En la historia del periodismo ya hay un lugar para Albert Soler, entrevistador, cronista, columnista, satírico mayor del Reino de España y primero inter pares de los que, en su lengua, el catalán, o en cualquiera de las otras lenguas patrias se tomaron tan en serio la realidad (del procès, principalmente) que no han dejado de burlarse de ella.

Soler, hombre de facciones dulcificadas por la risa, pero potente de aspecto, pocas bromas con su musculatura, escribe en el Diari de Girona, de su pueblo, que es la capital de la Cataluña independentista a la que zahiere. El periódico, según ha dicho en varios foros y repitió este miércoles en Madrid su director, Jordi Xargayó, ha recibido señales, de cercanos a Carles Puigdemont, para que lo baje de su plantilla, porque su nivel de sátira está por encima de lo que puede tolerar la piel actual de los líderes del procès. La hija de uno de los más próximos al líder escapado le envió un mensaje a Soler, amenazándolo de peculiar manera: "Si un día te veo te miraré fijamente a los ojos". Su padre, el ahora senador Matamala, fue más directo: le dijo a Xargayó, que además es su vecino, que ya era hora de dejarlo caer€

Pero ahí está Soler, y ahí está el Diari de Girona (editado por este grupo, Prensa Ibérica) cada día, recogiendo crónicas, entrevistas, columnas, que son de lo más saludable que se ha publicado en este país al menos desde que Julio Camba fue sucedido, en el mundo de las columnas periodísticas, por Manuel Vázquez Montalbán y por Juan Marsé en el inolvidable Por favor.

Ahora un grupo de admiradores de Soler ha patrocinado la publicación del libro Nos cansamos de vivir bien. La otra cara del procès, que es el que, ante un público risueño hasta la carcajada, se presentó este miércoles en la Librería Blanquerna de Madrid. Había cierto interés por ver cómo este centro cultural tan entrañado con los intereses de la Generalitat iba a acoger a este diablo al que los Puigdemont quisieran devolver al paraíso, pero no pasó otra cosa que risas y fiestas, acompañando a la sátira que tanto Soler como su colega Ramón de Espanya exhibieron con una hilarante maestría.

Tuvieron la gentileza de pedirme que interviniera. En el estrado fui un espectador más de los lances Espanya-Soler, pero como me tocaba decir algo recurrí (como ya había adelantado el director del Diari) a cierta seriedad de la metáfora literaria para explicarle a la gente (y explicar ahora) hasta qué punto la sátira es un alto género literario, que requiere herramientas que no son solo resultado de la burla, sino del análisis riguroso, inclemente, de las estupideces que van armándose en la sociedad de tal manera que lo más inverosímil y lo más estúpido terminan pareciendo dichos sagrados. Igual que los Beatles en La noche la de aquel día, lo que hace Soler es dejar desnudos a Puigdemont y los suyos, lanzando por el váter del tren tanta solemnidad con la que han querido vestir su charlotada.

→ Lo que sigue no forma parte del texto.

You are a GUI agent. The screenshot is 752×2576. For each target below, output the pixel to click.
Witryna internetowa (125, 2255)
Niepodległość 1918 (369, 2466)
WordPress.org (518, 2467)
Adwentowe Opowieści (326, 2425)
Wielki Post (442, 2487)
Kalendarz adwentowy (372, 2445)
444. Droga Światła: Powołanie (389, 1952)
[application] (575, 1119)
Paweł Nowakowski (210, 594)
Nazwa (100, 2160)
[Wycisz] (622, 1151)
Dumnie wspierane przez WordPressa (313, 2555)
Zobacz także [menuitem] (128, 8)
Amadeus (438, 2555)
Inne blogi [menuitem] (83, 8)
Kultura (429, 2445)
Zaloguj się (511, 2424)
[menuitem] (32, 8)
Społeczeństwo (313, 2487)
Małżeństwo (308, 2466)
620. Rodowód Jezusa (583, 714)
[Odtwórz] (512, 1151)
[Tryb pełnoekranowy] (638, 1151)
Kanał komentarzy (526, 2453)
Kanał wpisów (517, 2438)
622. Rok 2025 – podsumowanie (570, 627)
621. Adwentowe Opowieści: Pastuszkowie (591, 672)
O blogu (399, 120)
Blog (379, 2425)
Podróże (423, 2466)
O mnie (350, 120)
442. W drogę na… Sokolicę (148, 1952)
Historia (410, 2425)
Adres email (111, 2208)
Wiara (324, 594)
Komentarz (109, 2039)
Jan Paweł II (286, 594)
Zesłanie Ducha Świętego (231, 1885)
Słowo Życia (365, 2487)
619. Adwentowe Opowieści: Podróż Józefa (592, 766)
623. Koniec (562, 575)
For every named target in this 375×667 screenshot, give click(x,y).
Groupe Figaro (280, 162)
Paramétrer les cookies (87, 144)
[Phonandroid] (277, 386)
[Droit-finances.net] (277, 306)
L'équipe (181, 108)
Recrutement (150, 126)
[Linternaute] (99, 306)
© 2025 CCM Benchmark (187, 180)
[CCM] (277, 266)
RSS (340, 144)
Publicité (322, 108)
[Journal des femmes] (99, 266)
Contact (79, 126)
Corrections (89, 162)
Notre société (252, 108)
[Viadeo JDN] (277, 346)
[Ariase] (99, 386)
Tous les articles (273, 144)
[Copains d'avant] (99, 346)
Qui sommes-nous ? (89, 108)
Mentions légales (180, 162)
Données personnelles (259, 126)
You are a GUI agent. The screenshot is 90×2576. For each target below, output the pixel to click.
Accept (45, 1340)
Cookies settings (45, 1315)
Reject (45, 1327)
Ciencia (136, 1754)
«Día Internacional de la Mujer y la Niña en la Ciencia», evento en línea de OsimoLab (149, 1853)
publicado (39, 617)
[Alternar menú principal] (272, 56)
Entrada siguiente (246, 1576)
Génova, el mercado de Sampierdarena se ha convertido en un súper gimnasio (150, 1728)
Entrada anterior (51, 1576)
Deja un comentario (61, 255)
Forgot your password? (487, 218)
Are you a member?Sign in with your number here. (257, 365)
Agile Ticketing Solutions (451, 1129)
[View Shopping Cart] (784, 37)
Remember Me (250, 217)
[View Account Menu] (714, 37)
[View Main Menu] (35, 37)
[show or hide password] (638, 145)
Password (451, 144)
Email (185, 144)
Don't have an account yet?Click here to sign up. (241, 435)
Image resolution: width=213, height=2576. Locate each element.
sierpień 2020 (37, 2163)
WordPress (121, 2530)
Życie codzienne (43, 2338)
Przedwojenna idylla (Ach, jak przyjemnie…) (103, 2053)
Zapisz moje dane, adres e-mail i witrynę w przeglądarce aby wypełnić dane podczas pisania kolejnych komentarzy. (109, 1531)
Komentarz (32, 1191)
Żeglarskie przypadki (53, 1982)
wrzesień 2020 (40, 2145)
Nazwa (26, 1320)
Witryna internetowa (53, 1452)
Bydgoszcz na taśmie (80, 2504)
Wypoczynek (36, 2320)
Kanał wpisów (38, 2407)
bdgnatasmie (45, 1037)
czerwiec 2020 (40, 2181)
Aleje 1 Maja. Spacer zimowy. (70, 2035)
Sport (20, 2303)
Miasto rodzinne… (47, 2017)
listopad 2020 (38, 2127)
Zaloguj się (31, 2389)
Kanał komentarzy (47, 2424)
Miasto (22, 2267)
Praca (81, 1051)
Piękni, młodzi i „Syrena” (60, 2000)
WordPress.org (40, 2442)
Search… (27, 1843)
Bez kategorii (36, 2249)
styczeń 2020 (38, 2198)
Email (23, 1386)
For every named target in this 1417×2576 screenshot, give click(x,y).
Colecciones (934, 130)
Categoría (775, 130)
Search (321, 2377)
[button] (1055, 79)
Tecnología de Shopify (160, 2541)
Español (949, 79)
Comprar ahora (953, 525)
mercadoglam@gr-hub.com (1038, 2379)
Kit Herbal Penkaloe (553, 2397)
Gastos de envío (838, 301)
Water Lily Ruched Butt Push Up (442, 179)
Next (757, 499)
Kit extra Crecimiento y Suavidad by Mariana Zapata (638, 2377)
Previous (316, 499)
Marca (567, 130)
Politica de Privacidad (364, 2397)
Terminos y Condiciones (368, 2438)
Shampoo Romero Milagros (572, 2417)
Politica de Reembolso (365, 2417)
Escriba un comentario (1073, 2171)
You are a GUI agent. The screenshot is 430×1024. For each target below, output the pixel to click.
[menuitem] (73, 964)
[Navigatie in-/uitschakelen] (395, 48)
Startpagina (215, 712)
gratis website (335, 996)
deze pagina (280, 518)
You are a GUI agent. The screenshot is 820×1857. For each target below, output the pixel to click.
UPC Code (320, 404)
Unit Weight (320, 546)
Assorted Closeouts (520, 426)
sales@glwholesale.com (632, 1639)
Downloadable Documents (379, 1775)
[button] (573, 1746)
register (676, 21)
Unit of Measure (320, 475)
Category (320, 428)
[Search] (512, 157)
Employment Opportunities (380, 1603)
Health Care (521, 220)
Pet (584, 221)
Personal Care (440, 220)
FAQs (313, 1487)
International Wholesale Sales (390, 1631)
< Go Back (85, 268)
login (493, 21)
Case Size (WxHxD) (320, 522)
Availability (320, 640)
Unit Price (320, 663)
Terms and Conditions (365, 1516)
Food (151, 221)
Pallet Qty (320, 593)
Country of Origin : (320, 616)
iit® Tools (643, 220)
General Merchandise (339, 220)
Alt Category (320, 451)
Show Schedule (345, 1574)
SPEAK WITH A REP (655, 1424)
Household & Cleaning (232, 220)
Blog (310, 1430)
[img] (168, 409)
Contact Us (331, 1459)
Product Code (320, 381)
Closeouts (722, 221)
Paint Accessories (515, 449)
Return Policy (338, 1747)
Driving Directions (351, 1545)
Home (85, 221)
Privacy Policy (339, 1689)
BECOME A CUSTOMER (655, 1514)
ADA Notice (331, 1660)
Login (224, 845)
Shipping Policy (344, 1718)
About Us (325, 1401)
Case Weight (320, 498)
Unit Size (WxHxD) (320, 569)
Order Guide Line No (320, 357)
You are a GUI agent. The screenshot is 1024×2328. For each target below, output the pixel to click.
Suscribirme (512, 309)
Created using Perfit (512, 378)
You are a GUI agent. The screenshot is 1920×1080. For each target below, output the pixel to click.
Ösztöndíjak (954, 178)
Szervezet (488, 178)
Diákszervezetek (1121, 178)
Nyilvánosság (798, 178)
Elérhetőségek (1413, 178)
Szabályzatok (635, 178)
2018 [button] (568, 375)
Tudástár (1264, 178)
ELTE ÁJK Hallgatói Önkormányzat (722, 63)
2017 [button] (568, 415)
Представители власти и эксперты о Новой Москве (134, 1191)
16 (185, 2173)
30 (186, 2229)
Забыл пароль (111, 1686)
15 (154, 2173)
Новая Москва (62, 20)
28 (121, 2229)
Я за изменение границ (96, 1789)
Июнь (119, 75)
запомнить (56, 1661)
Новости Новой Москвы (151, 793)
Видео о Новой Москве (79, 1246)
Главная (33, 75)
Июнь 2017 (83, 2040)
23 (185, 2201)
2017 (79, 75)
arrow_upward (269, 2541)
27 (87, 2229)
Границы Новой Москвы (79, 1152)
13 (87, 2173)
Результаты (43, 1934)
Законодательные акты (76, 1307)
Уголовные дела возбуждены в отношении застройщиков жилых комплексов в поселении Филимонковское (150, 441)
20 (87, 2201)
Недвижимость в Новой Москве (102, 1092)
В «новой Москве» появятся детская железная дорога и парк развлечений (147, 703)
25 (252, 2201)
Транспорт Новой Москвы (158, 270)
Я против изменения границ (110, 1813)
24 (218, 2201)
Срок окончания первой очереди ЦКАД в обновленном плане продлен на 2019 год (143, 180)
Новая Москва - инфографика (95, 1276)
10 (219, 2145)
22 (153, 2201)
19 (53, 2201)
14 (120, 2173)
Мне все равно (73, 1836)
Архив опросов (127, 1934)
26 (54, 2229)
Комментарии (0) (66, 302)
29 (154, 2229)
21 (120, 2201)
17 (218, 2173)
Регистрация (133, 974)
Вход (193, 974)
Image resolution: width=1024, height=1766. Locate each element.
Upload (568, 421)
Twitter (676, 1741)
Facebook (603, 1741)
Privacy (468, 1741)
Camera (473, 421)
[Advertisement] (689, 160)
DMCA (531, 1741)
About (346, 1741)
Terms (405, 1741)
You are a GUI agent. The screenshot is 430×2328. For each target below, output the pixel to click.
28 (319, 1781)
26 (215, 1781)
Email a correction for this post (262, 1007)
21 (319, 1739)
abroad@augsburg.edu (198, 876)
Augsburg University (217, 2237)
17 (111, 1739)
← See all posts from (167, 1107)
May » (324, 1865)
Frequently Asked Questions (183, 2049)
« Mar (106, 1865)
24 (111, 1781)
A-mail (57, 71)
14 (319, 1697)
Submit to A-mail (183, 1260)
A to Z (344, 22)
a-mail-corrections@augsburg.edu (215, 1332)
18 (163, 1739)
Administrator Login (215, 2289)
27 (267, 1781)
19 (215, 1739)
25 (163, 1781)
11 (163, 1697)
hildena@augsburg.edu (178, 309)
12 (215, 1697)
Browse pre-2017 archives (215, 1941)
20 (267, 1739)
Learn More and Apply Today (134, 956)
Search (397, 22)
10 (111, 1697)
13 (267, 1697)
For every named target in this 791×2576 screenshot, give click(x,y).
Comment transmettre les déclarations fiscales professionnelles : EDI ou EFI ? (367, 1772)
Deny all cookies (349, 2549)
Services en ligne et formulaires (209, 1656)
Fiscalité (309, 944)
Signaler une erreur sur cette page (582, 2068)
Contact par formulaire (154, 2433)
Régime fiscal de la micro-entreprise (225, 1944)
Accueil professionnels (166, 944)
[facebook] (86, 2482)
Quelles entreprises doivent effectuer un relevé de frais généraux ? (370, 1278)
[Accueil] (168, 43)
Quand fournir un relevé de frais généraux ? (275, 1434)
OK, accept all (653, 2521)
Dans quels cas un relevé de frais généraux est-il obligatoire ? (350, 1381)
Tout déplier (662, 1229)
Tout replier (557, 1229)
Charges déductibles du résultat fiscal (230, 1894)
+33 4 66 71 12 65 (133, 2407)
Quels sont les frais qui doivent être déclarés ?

El libro tiene 313 páginas. Cada una, casi, es la reproducción de una crónica. La escritura de Soler hace que cada una contenga, además de un leit motif, como mandan los cánones, una historia, y esa historia se lee, como ocurre con los textos de Raymond Chandler, sin que pierdas el aliento y con tanta intensidad que éste sigue, de igual intensidad que cuando cogiste la primera respiración. Y no se me ocurrió mejor imagen que asociar este meandro infinito que constituye el libro a la estructura de Rayuela, de Julio Cortázar.

En Rayuela el argentino (que nació en Bruselas, por cierto, cerca de Waterloo, donde Puigdemont no quisiera leer a Soler, pero cada día lo espera con las uñas de matar) halla cada día (cada noche) una alarma más, una razón más para seguir soñando, y sus materiales son el humo y los sueños, y los malestares del niño Rocamadour. En el libro de Soler Rocamadour, aquel niño doliente, es el procès, un mal nacido en torno a 2006 y que ha tenido la virtud de exponer a los catalanes a un ejercicio despiadado de ping pong de buenos y de malos.

Sentado en la silla de pista de este boxeo por el que se transita con todas las gamas del estupor, Albert Soler va armado de argumentos de Chaplin, Groucho o Guillermo Cabrera Infante, pues siempre que sube el suflé de naftalina él tiene el humor que condecora su escritura con la alegría con que afronta el hecho de que la hija de Matamala amenace con mirarle fijamente a los ojos.

Periodistas de todo el mundo, uníos: lean a Albert Soler y verán que es cierto que el periodismo (de sátira) no ha sido tragado por lo políticamente correcto y por la solemnidad impostada de las tertulias. La buena escritura de Soler es una señal de humo que habría que seguir para recuperar la alegría de ser periodistas.